• Wed. Jul 17th, 2024

The long road to getting the degree

ByClarion Staff

Feb 18, 2013

Commentary

I came to Ohio via New Mexico and California. I’m a western man. The economic shift of 2008 caused a layoff at the copper mines around Silver City N.M. and in January 2009 I was laid off a foreman’s job I held in a company I thought I would retire from. After which, I worked as a cowboy for some ranching concerns in southeast New Mexico.This drew on skills of my youth gained growing up in rural coastal California.

I was at a crossroad. I hold a commercial driver’s license and had driven a truck a great deal in California before taking on the heavy construction of mining in New Mexico. I have held a mine safety and health administration certification as well as hydraulic crane certification in New Mexico. The cowboy work was a catchall to keep busy, but the desert was harsh country and despite its beauty, I was not going to grow old in the desert pushing cows.

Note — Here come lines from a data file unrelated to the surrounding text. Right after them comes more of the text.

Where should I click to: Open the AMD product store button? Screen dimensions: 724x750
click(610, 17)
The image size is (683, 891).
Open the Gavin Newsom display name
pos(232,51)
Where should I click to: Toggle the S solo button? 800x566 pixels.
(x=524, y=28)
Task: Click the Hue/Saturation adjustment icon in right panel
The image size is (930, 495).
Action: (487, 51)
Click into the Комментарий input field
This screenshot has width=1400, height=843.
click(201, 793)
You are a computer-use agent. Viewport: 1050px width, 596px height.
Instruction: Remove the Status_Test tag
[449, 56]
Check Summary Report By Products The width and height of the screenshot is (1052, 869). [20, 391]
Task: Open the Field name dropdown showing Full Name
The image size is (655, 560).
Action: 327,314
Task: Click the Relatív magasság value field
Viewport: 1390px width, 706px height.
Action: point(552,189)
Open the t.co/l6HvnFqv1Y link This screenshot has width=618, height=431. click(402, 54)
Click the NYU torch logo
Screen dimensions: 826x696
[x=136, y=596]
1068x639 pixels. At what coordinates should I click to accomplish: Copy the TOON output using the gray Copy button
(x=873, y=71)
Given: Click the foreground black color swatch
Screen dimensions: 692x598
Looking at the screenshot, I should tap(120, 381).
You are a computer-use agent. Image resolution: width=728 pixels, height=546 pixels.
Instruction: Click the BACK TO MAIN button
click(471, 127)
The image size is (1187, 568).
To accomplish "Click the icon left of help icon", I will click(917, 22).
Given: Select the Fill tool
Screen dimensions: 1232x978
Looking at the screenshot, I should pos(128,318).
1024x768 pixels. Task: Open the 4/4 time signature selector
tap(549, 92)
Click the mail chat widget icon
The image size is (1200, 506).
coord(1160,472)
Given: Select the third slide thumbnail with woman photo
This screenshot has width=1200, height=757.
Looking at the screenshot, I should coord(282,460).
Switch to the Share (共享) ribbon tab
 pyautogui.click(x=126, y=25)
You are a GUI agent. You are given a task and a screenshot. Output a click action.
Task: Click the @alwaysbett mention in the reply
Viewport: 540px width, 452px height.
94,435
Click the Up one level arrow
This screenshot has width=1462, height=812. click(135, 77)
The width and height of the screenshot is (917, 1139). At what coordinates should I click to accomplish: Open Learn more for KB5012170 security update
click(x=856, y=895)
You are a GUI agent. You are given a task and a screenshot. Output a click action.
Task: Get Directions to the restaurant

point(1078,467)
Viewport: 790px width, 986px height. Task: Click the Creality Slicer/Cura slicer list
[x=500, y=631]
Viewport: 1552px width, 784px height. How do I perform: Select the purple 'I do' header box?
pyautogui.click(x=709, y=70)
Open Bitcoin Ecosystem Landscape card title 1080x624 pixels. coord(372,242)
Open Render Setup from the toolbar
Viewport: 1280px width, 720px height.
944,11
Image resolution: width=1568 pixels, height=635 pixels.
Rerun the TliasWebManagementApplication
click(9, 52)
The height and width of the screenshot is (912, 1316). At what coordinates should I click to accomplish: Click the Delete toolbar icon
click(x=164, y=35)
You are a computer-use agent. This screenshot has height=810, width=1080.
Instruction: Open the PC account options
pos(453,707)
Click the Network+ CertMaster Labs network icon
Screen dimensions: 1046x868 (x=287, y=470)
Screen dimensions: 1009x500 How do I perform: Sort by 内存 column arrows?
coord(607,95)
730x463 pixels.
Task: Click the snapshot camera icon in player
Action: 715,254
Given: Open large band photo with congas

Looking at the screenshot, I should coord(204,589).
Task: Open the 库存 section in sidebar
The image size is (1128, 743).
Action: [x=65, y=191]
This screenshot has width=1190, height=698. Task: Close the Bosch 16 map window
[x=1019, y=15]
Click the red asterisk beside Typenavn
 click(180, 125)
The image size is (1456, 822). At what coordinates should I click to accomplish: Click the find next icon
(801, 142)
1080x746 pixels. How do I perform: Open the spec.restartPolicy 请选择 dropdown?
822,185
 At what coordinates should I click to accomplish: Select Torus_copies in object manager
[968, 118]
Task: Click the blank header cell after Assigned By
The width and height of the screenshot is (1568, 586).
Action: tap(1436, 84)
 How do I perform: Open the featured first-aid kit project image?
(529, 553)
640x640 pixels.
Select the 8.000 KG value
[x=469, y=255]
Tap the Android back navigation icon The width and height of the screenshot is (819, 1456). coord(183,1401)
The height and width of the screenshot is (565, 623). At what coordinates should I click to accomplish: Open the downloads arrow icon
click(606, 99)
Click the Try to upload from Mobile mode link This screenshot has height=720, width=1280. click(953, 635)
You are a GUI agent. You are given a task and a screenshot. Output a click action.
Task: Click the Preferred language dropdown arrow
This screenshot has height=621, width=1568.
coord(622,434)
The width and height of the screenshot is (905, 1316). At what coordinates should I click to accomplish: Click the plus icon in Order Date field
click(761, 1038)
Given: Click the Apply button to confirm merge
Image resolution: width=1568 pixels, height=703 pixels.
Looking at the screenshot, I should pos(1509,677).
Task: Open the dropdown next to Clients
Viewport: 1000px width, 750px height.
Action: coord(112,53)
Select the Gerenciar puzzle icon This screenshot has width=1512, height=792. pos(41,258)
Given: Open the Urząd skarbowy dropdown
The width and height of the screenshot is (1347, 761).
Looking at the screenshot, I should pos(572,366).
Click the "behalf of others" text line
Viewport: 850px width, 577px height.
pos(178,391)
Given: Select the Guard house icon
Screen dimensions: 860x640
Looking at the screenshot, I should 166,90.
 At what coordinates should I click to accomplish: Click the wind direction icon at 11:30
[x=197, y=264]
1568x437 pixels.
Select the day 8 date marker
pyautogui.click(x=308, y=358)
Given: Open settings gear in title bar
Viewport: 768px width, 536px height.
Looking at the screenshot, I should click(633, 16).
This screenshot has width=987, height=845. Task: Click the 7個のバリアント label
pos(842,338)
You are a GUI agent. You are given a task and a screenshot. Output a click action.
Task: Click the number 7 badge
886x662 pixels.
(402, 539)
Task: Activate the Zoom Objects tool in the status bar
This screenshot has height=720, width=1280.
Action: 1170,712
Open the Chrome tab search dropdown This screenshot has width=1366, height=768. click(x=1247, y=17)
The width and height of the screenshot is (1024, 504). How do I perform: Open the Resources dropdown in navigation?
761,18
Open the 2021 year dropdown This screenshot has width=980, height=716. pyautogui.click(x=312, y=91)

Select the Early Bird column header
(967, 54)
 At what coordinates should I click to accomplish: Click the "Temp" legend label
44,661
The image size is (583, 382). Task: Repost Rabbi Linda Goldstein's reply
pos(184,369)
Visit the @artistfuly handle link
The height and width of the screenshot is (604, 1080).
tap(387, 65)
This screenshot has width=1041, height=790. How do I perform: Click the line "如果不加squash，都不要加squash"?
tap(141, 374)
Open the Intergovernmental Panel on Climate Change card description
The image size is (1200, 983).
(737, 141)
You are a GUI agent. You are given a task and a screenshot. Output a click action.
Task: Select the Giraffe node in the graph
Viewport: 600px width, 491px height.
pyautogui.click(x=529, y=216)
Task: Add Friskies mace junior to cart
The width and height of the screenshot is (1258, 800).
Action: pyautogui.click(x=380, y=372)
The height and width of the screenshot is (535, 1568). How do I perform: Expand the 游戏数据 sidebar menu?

The opportunity came up to go to school. The layoff at the mine was due to foreign copper prices and a letter informed me that I qualified for trade adjustment assistance. An associate’s degree from college attracted me. I had a GED, but did not celebrate graduation from high school. So I loaded up the horses, dog and cat and headed to Ohio to live with my sister and go to school.

I went through the Adult Basic Literacy Education program offered by Warren County One Stop and in spring 2011, I started at Sinclair Community College with the idea of getting a degree in Communication. It had been 35 years since I was in school and I was a bit apprehensive to start.

My apprehension was well founded, school proved to be a challenge from the start. My first hurdle was an Introduction to Word, PowerPoint and Excel class. By the third lecture meeting, I was overwhelmed. I chose to withdraw from the class with a refund. In the beginning, I felt overwhelmed by college most of the time. I was surrounded by bright, energetic and motivated young people. I felt both out of place and out of style.

I studied hard and made the dean’s list the first two quarters. Even though I earned B’s in developmental  math and beginning algebra, I had great concerns going into intermediate algebra. They were concerns well founded, as I joined the 53 percent of students that failed the class. Not once, but twice. Two quarters with a bomb in math. I held good marks in my other classes and enjoyed them for the most part.

In hindsight, I would say that I should have taken the Student Success class earlier. The class is dismissed by many of the students, but I found it held good information on academic reading, note taking and time management that would have been helpful those first quarters. I was back on the dean’s list for spring and summer quarters.

Fall 2012 came along and I started into the focus of my Communication major, Multimedia Journalism. I took  a design class as required and got thoroughly worked over by the class and the new operating systems to learn. I was working with Macs while I was still just getting comfortable with Windows. It was like immersion training in the Adobe Web Design programs and I was operating with a deficit from day one. It was all I could do to pull a “C” out of the class. I knew that Multimedia Journalism was not my desire.

I came to school to learn Communication, to learn writing with a schooled pen and to learn critical thinking. I did not want to pursue a career as a journalist and had no love for the design class, so I acted on Instructor Sandy Hilt’s advice and got an appointment with an academic adviser. I have some options to redirect my major and could conceivably attain my degree after completing four more classes in summer.

That’s what I want, the degree. Not a job or career. I want something to show for the two plus years of work here at Sinclair. I want to experience what I never did in high school. I want to graduate, to wear the cap and gown and to receive my degree with a handshake. I want my family to be proud of me and I’d like to feel a bit of that pride myself.  Then I’ll take that degree and add it to the other marketable skills I have and get back into the working world.